Afinal, o meia-atacante Nem, quase uma unanimidade entre os torcedores, fica ou não para a Série B do Campeonato Brasileiro? Nem o presidente, nem o técnico, nem o supervisor sabem a resposta. O caso está bem próximo de se transformar nos próximo dias numa minissérie com episódios imprevisíveis. Como o clube implantou a política do ''bom e barato'', com um teto salarial de R$ 3 mil, a permanência do jogador, considerado caro, tornou-se inviável.
Só que a história ganhou novos ares com as declarações do presidente Carlos Alberto Garcia, que, mesmo achando a possibilidade remota, disse que tentará segurar o jogador com o auxílio do empresariado local. ''Ele interessa, mas temos que fazer algumas ponderações, ver com a comissão técnica. Não podemos extrapolar nosso teto, e esta possibilidade contar com a ajuda de um empresário é complicada, porque hoje fala que vai pagar o salário e amanhã diz que não pagará mais'', ponderou Garcia.
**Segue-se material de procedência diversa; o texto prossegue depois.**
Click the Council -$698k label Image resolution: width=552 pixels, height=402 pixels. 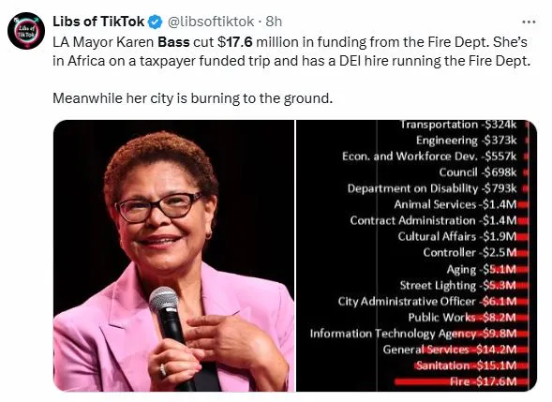click(478, 172)
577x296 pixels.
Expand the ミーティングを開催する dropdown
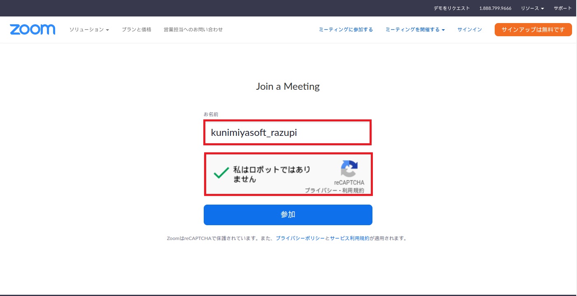415,29
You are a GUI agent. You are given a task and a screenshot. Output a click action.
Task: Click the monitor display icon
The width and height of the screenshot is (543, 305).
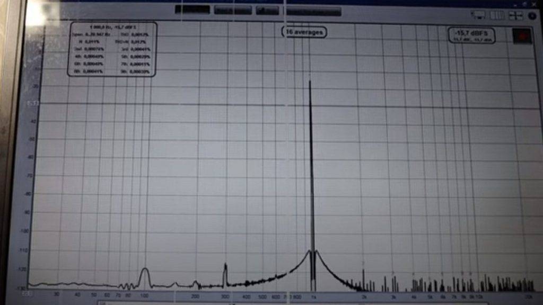(478, 16)
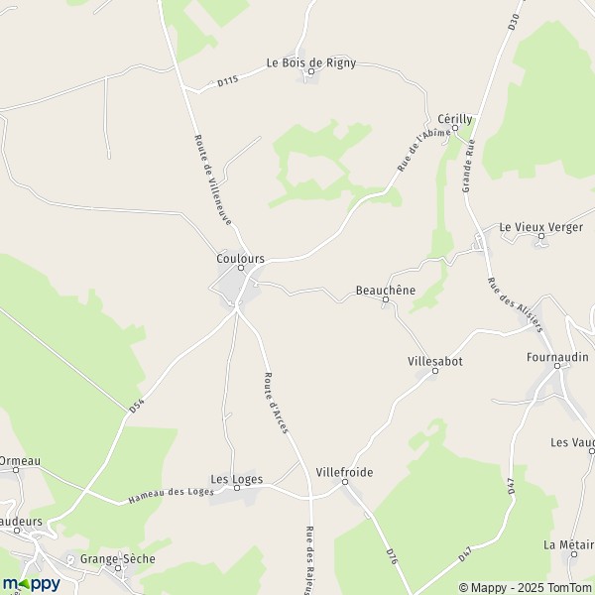Select the Villefroide place marker
The image size is (595, 595).
pos(345,482)
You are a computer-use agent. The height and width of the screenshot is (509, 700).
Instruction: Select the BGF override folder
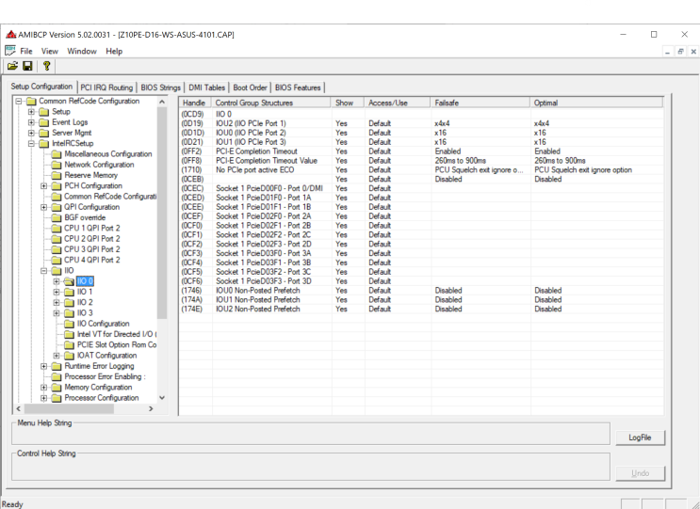tap(78, 217)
O caso é tratado com uma certa indiferença pelo supervisor Antonio Nunes, o Lico, que esteve ontem no Aguativa Resort, local da inter-temporada. ''Não quero mais falar sobre este assunto'', disse.
Lico avaliou como antiprofissionalismo a postura adotada pelo jogador, que segundo ele, antecipou as discussões sobre a renovação de contrato. ''Ele teria de estar aqui, treinando com o restante do elenco, e não ficar pedindo reajuste em hora imprópria, pensar em renovar antes do término do contrato. O Nem poderia jogar a primeira partida, se destacar como ele tem condições de fazer, para depois exigir alguma coisa. Achei a atitude dele pouco profissional'', afirmou. O meia tem contrato com o clube até o dia 30 de abril.
O supervisor também não poupou críticas ao comportamento de Rocha e Paraguaio, que também pediram para rever as condições de trabalho antes do término contratual. ''Isso foi o que me deixou mais chateado. Não existe isso no futebol. Pediram para renegociar antes de começar o campeonato'', argumentou.
Ataque Lico divulgou ontem a identidade de dois atacantes que estão na pauta de negociação: Alê Menezes, do São Gabriel-RS, e Sandro Sotilli, do Glória, de Vacaria (RS). ''O Sotilli é mais difícil, o empresário dele pediu muito alto. Mas o primeiro que responder a gente fecha''.
O lateral-esquerdo Ilsinho e o goleiro Deola, ambos do Palmeiras, podem não vir mais. O primeiro chegou da seleção Sub-20 lesionado e ficará no mínimo 15 dias em recuperação. Já o segundo será incorporado ao elenco de profissionais do Palmeiras a pedido de Jair Picerni.